**Brief:** Please set down, word for word, the line that contains "Given: Follow the Read more link" and every line after it to the end of the entries below, omitting the pictures.

(Saved entries)
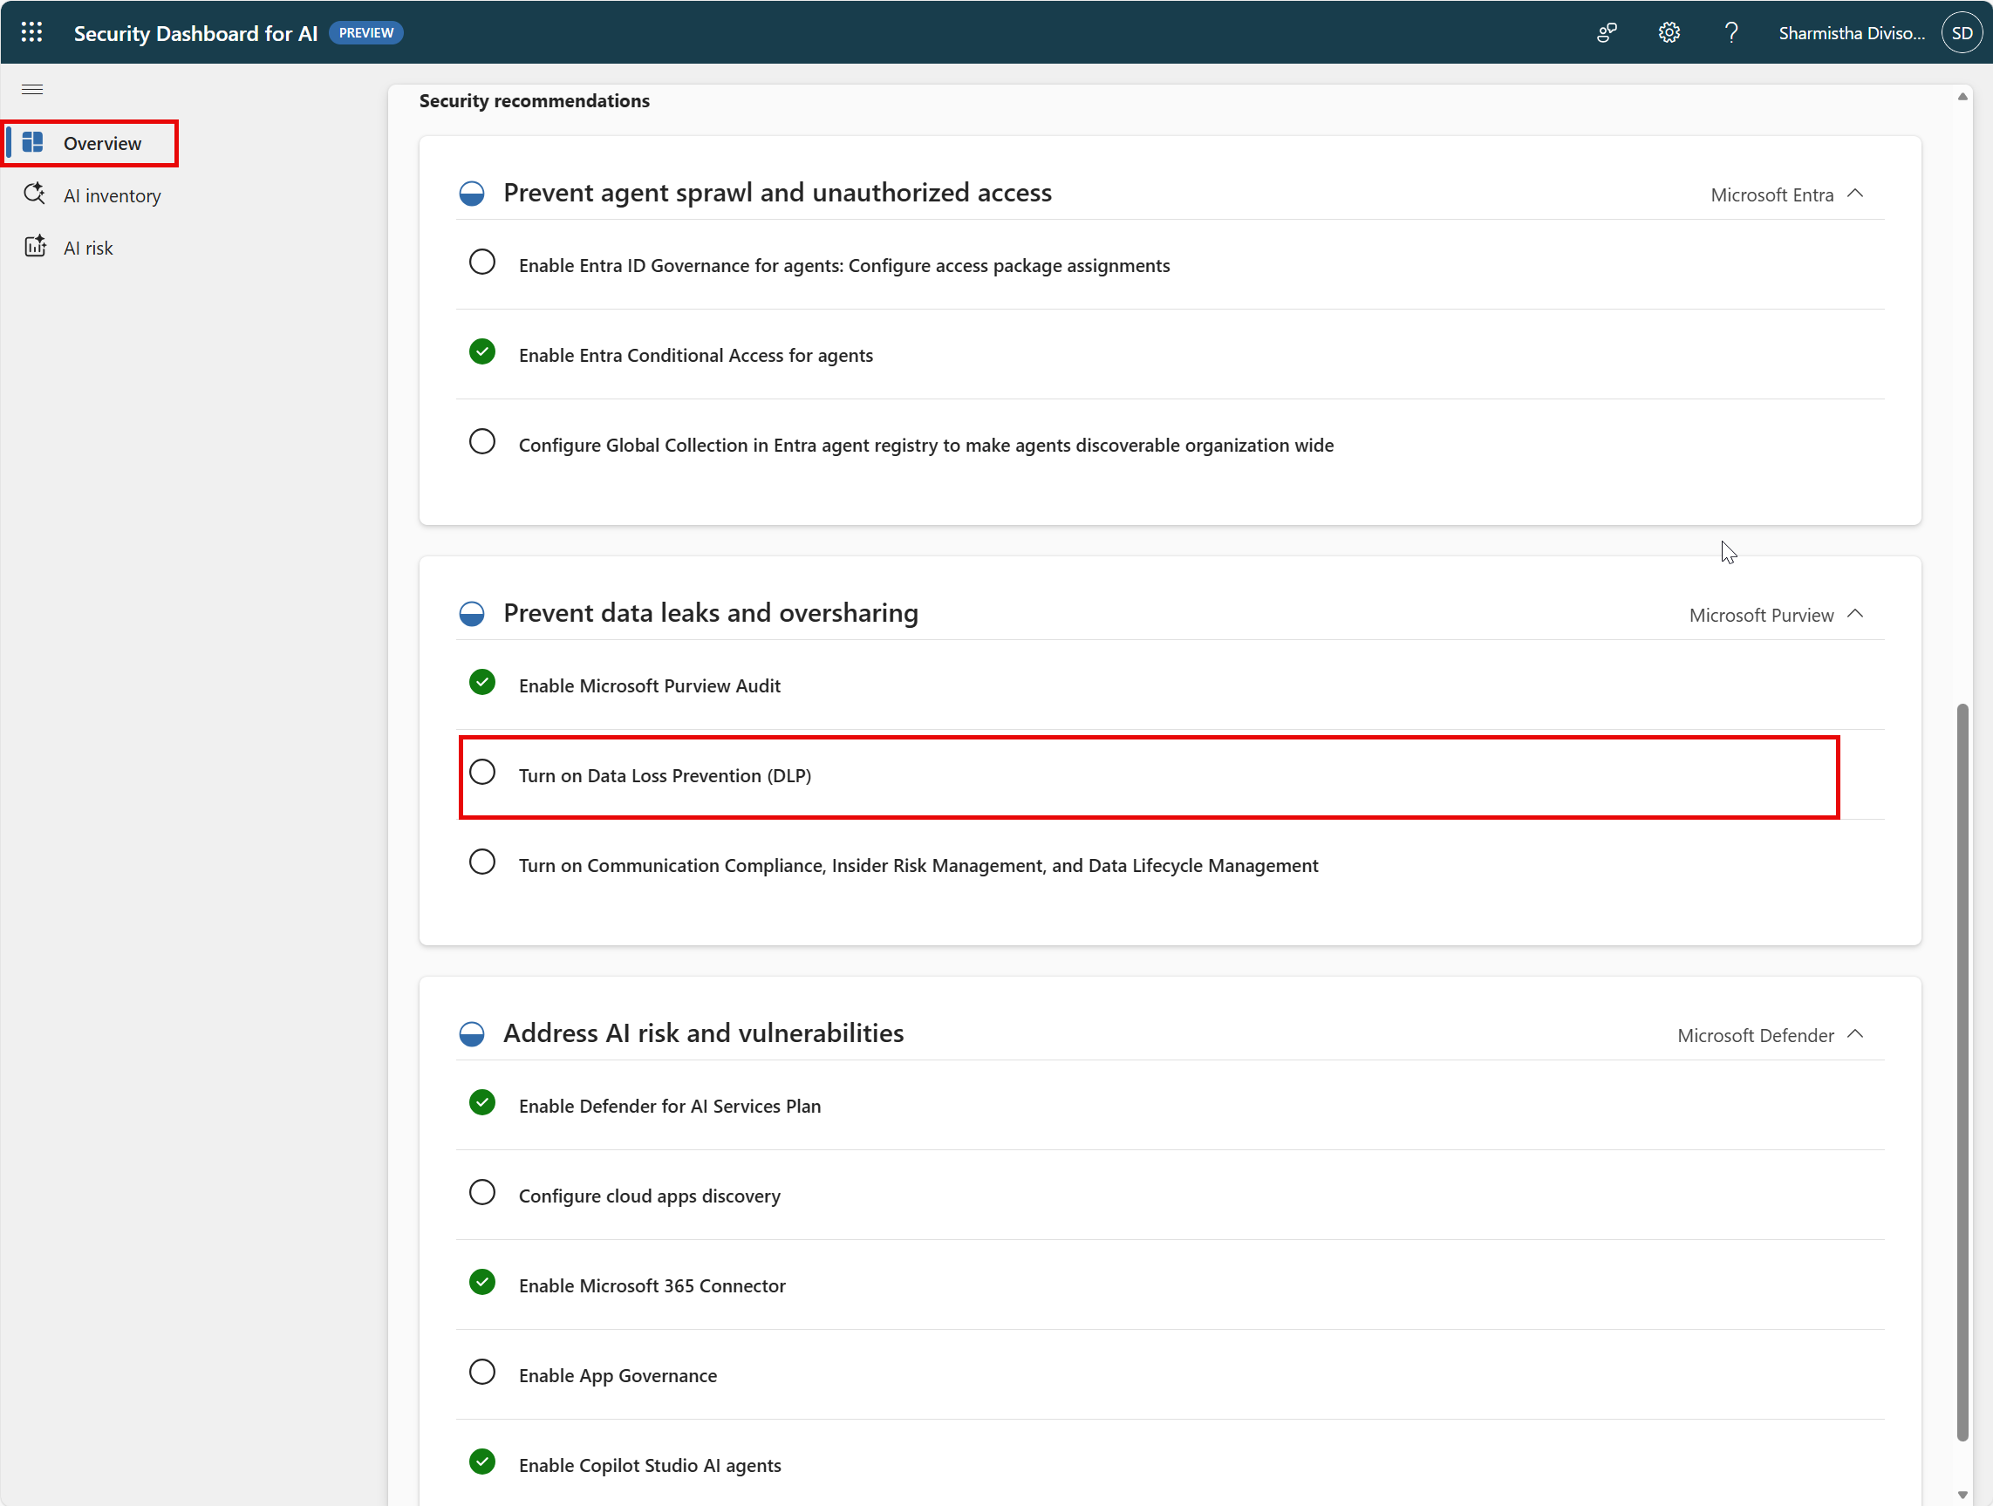
Task: Click status circle for Turn on DLP
Action: pyautogui.click(x=482, y=772)
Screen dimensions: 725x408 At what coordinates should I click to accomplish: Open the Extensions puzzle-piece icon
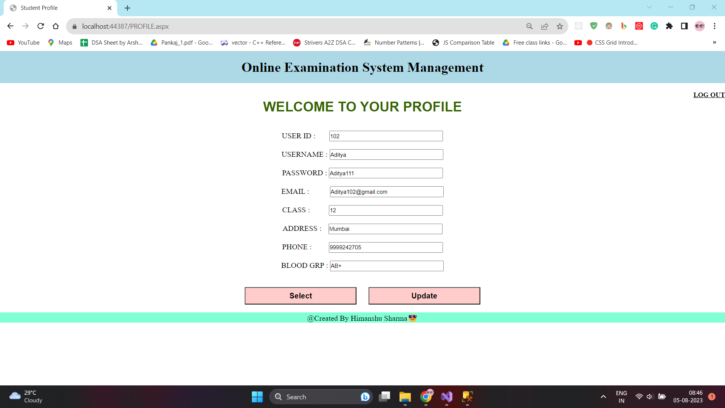tap(669, 26)
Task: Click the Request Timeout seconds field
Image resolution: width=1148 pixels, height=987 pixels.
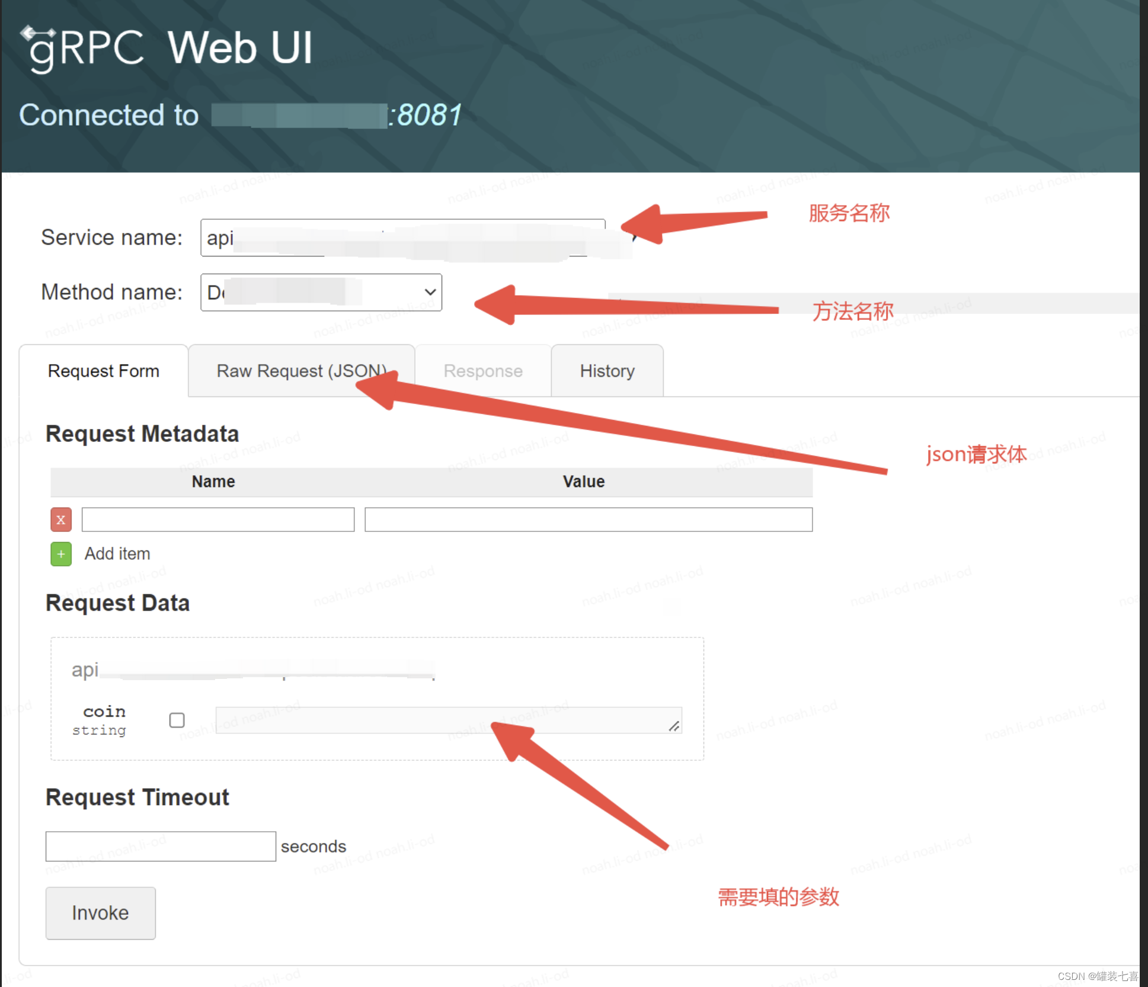Action: click(x=160, y=846)
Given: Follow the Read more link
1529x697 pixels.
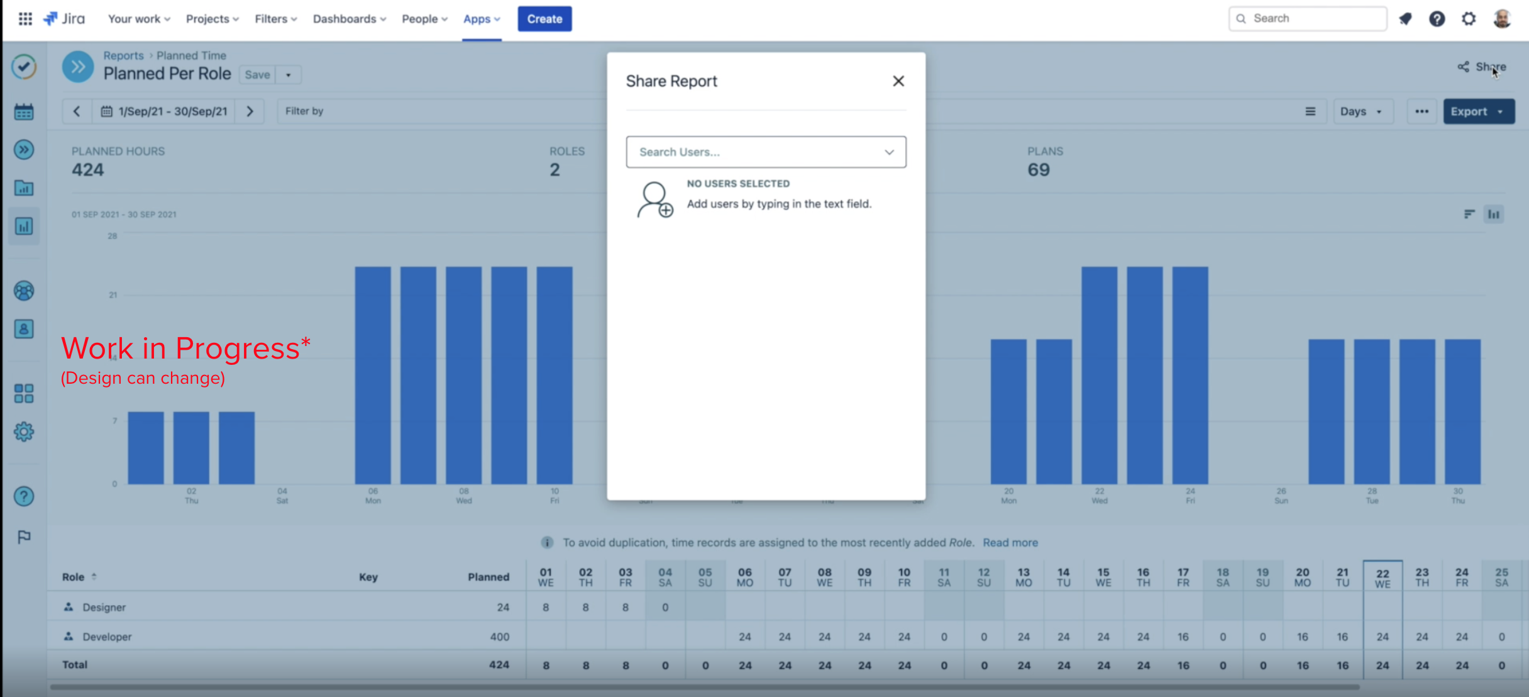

**Your solution:**
Given: Follow the Read more link
1529x697 pixels.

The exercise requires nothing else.